Collected data entries:
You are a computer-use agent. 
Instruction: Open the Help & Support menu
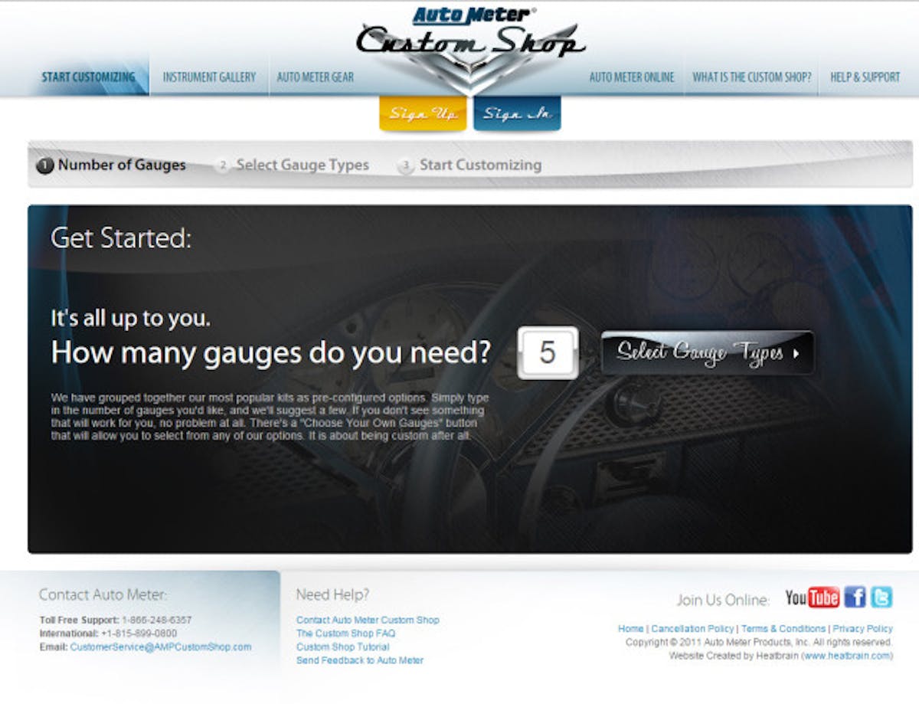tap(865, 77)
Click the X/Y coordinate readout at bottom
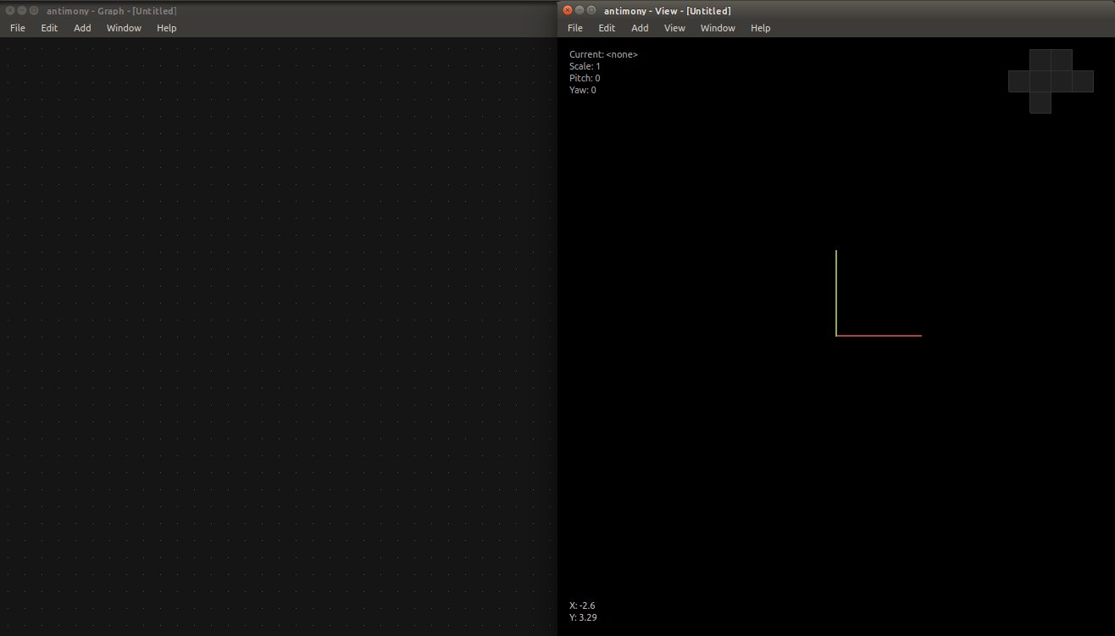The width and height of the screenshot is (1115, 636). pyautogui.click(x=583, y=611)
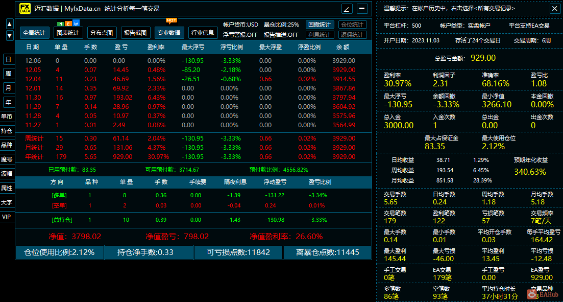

What to work on: Write out all of the data above exactly, without any of its pictures.

Answer space:
You are a computer-use agent. 
Instruction: Open the Help & Support menu
tap(865, 77)
Click the X/Y coordinate readout at bottom
The width and height of the screenshot is (1115, 636). pyautogui.click(x=583, y=611)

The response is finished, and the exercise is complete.